The Housing Authority has failed to comply with part of the settlement agreement that requires the Authority to provide notice to the Housing Court of issues affecting a tenant’s competency. In light of this development, we have requested an extension of the settlement term. The Housing Authority has rejected this request. Further motion practice on this issue is anticipated.

No. Persons Affected: Approximately 15,200 Housing Authority tenants and/or family members suffer from a mental disability.

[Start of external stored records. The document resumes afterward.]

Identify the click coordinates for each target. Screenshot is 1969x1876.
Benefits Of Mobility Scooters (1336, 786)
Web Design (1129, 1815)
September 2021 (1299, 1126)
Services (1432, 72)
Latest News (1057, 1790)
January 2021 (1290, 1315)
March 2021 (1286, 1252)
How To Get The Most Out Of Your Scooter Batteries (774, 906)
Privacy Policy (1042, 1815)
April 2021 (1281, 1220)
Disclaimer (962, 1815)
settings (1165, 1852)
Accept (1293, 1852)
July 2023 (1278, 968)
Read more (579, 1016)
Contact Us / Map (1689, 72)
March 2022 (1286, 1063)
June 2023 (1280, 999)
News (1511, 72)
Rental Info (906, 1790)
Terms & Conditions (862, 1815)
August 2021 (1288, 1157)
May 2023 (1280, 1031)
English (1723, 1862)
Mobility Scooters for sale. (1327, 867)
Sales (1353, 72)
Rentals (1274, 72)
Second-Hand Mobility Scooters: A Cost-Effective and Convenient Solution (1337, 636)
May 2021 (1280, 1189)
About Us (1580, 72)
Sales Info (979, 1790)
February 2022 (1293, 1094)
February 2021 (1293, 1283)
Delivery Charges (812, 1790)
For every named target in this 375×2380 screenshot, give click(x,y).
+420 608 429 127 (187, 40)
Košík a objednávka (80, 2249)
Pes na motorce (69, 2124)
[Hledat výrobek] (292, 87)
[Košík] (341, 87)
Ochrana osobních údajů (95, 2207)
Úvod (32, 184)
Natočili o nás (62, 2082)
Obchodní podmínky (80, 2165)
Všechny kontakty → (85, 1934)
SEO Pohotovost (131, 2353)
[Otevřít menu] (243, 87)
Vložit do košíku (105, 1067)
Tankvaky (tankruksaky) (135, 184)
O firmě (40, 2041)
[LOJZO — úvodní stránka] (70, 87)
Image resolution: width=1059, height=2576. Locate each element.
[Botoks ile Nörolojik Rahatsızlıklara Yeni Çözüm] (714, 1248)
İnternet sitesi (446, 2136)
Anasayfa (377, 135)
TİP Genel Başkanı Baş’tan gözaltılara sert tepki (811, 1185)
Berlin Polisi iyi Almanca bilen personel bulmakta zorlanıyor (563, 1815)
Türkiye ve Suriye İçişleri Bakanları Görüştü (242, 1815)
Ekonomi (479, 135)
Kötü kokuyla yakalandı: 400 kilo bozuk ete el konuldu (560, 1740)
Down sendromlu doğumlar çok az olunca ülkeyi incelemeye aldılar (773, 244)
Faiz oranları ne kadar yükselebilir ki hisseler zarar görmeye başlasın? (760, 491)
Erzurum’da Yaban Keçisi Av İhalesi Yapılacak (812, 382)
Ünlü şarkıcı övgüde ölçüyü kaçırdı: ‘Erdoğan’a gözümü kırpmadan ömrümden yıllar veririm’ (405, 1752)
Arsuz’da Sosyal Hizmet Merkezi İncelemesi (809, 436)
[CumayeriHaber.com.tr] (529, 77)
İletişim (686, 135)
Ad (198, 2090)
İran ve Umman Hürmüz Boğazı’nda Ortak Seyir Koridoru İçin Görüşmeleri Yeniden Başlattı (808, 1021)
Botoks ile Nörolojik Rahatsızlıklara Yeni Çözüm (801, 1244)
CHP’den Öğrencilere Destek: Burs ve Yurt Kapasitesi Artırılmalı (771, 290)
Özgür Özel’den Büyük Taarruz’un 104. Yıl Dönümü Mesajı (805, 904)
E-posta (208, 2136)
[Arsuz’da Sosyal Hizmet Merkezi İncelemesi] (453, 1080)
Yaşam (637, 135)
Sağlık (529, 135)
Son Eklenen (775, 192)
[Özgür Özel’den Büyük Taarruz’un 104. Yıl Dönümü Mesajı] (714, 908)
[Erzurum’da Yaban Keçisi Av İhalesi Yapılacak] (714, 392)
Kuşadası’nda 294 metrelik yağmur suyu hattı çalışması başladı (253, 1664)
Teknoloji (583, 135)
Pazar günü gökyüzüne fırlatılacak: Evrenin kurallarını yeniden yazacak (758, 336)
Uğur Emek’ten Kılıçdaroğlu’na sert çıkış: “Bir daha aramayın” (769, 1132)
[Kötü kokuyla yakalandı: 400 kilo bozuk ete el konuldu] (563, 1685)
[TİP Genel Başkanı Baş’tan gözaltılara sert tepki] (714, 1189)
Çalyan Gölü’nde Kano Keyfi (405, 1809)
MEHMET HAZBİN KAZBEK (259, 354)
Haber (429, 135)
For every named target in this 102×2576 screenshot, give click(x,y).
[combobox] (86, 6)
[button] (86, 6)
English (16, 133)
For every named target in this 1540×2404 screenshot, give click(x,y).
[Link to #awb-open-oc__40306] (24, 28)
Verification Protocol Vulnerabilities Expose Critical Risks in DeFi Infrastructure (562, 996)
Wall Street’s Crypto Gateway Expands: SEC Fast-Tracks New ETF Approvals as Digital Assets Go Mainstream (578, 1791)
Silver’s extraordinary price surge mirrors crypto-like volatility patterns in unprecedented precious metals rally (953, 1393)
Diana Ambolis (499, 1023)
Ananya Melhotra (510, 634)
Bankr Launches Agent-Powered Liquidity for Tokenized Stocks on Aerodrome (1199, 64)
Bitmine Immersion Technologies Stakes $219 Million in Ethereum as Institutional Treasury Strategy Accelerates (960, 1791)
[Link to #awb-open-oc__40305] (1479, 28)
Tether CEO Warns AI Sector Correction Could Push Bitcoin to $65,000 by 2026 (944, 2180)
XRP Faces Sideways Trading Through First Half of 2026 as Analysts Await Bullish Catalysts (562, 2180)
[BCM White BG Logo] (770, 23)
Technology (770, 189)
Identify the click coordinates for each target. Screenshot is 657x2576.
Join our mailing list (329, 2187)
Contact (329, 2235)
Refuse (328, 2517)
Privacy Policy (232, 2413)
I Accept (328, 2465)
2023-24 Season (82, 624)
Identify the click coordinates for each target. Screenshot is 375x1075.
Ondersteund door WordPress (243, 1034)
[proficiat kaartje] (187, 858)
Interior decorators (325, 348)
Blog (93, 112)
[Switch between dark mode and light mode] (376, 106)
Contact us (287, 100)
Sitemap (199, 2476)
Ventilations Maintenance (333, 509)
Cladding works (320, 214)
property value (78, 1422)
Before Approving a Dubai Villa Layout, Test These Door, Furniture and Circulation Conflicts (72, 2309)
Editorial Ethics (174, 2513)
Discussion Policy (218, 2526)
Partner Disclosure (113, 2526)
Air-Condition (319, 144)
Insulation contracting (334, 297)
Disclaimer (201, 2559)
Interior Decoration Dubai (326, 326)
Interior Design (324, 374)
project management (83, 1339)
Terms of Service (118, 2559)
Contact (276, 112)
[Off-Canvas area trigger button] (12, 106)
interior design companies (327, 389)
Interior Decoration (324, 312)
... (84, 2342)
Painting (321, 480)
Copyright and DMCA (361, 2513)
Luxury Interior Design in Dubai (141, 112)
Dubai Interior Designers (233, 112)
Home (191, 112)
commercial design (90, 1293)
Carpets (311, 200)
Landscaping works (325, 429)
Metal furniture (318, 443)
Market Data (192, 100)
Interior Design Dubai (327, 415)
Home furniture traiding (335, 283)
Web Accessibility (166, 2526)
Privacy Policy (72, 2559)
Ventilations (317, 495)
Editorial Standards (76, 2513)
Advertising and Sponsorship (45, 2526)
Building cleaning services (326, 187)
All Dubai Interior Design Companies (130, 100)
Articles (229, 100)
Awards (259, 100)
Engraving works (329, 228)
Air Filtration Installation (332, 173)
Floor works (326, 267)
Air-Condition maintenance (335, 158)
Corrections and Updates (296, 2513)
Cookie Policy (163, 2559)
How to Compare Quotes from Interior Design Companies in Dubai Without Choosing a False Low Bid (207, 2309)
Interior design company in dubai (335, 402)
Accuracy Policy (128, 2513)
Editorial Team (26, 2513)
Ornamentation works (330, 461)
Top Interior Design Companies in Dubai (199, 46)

Reported Decisions: Blatch v. Franco, 1998 WL 265132, 1998 U.S. Dist. LEXIS 7717 (S.D.N.Y. May 26, 1998); Blatch v. Franco, 2001 U.S. Dist. LEXIS 23158 (S.D.N.Y. March 28, 2001) (report and recommendation); Blatch v. Franco, 2002 U.S. Dist. LEXIS 3531 (S.D.N.Y. March 5, 2002) (adopting report and recommendation); Blatch v. Franco, 360 F. Supp. 2d 595 (S.D.N.Y. 2005); Blatch v. Hernandez, 2008 WL 4826178 (S.D.N.Y. Nov. 3, 2008) (approving fairness and adequacy of settlement).